Render the listing below as a Markdown table with the columns No. and Line, giving each line its own row and leaving out blank lines.

RECORDS TO USE
┏━━
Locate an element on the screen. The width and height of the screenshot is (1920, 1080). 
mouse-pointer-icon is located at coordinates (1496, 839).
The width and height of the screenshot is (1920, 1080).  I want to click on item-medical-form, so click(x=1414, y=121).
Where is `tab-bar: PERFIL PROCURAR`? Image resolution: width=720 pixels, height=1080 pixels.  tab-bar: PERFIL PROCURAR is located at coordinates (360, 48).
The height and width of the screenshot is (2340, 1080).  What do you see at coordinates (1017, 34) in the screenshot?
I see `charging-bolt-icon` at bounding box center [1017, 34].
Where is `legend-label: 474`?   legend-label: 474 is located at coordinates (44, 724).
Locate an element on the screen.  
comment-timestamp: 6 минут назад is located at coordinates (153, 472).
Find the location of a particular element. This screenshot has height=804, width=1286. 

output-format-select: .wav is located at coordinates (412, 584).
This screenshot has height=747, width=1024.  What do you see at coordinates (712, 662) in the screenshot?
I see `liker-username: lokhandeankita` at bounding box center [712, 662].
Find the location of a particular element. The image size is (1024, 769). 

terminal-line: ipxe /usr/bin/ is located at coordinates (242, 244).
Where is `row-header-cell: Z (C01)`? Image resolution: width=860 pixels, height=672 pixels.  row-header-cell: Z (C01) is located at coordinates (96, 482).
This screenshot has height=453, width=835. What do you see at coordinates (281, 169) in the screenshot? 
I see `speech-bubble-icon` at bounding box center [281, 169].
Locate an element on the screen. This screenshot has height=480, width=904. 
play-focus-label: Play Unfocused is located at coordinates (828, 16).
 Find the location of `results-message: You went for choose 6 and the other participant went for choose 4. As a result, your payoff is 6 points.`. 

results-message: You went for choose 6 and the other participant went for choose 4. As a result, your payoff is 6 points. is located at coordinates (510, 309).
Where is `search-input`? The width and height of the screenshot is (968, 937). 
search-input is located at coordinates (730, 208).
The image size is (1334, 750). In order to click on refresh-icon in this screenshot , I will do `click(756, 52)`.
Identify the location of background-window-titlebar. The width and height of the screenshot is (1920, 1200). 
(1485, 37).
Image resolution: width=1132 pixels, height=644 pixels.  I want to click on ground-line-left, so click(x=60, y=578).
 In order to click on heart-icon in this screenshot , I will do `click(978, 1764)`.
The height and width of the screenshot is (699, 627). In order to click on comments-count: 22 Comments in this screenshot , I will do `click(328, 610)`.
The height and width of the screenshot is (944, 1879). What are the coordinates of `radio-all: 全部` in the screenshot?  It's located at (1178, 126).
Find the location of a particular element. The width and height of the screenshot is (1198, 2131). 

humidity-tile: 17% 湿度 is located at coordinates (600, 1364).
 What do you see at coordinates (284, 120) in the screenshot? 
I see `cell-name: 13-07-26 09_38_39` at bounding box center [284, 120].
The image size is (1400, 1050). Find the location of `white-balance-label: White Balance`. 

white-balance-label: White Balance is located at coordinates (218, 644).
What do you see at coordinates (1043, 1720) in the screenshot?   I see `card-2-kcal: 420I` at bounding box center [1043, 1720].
┗━━
RESPONSE TO THE TASK
| No. | Line |
|---|---|
| 1 | Locate an element on the screen. The width and height of the screenshot is (1920, 1080).  |
| 2 | mouse-pointer-icon is located at coordinates (1496, 839). |
| 3 | The width and height of the screenshot is (1920, 1080).  I want to click on item-medical-form, so click(x=1414, y=121). |
| 4 | Where is `tab-bar: PERFIL PROCURAR`? Image resolution: width=720 pixels, height=1080 pixels.  tab-bar: PERFIL PROCURAR is located at coordinates (360, 48). |
| 5 | The height and width of the screenshot is (2340, 1080).  What do you see at coordinates (1017, 34) in the screenshot? |
| 6 | I see `charging-bolt-icon` at bounding box center [1017, 34]. |
| 7 | Where is `legend-label: 474`?   legend-label: 474 is located at coordinates (44, 724). |
| 8 | Locate an element on the screen.   |
| 9 | comment-timestamp: 6 минут назад is located at coordinates (153, 472). |
| 10 | Find the location of a particular element. This screenshot has height=804, width=1286.  |
| 11 | output-format-select: .wav is located at coordinates (412, 584). |
| 12 | This screenshot has height=747, width=1024.  What do you see at coordinates (712, 662) in the screenshot? |
| 13 | I see `liker-username: lokhandeankita` at bounding box center [712, 662]. |
| 14 | Find the location of a particular element. The image size is (1024, 769).  |
| 15 | terminal-line: ipxe /usr/bin/ is located at coordinates (242, 244). |
| 16 | Where is `row-header-cell: Z (C01)`? Image resolution: width=860 pixels, height=672 pixels.  row-header-cell: Z (C01) is located at coordinates (96, 482). |
| 17 | This screenshot has height=453, width=835. What do you see at coordinates (281, 169) in the screenshot?  |
| 18 | I see `speech-bubble-icon` at bounding box center [281, 169]. |
| 19 | Locate an element on the screen. This screenshot has height=480, width=904.  |
| 20 | play-focus-label: Play Unfocused is located at coordinates (828, 16). |
| 21 |  Find the location of `results-message: You went for choose 6 and the other participant went for choose 4. As a result, your payoff is 6 points.`.  |
| 22 | results-message: You went for choose 6 and the other participant went for choose 4. As a result, your payoff is 6 points. is located at coordinates (510, 309). |
| 23 | Where is `search-input`? The width and height of the screenshot is (968, 937).  |
| 24 | search-input is located at coordinates (730, 208). |
| 25 | The image size is (1334, 750). In order to click on refresh-icon in this screenshot , I will do `click(756, 52)`. |
| 26 | Identify the location of background-window-titlebar. The width and height of the screenshot is (1920, 1200).  |
| 27 | (1485, 37). |
| 28 | Image resolution: width=1132 pixels, height=644 pixels.  I want to click on ground-line-left, so click(x=60, y=578). |
| 29 |  In order to click on heart-icon in this screenshot , I will do `click(978, 1764)`. |
| 30 | The height and width of the screenshot is (699, 627). In order to click on comments-count: 22 Comments in this screenshot , I will do `click(328, 610)`. |
| 31 | The height and width of the screenshot is (944, 1879). What are the coordinates of `radio-all: 全部` in the screenshot?  It's located at (1178, 126). |
| 32 | Find the location of a particular element. The width and height of the screenshot is (1198, 2131).  |
| 33 | humidity-tile: 17% 湿度 is located at coordinates (600, 1364). |
| 34 |  What do you see at coordinates (284, 120) in the screenshot?  |
| 35 | I see `cell-name: 13-07-26 09_38_39` at bounding box center [284, 120]. |
| 36 | The image size is (1400, 1050). Find the location of `white-balance-label: White Balance`.  |
| 37 | white-balance-label: White Balance is located at coordinates (218, 644). |
| 38 | What do you see at coordinates (1043, 1720) in the screenshot?   I see `card-2-kcal: 420I` at bounding box center [1043, 1720]. |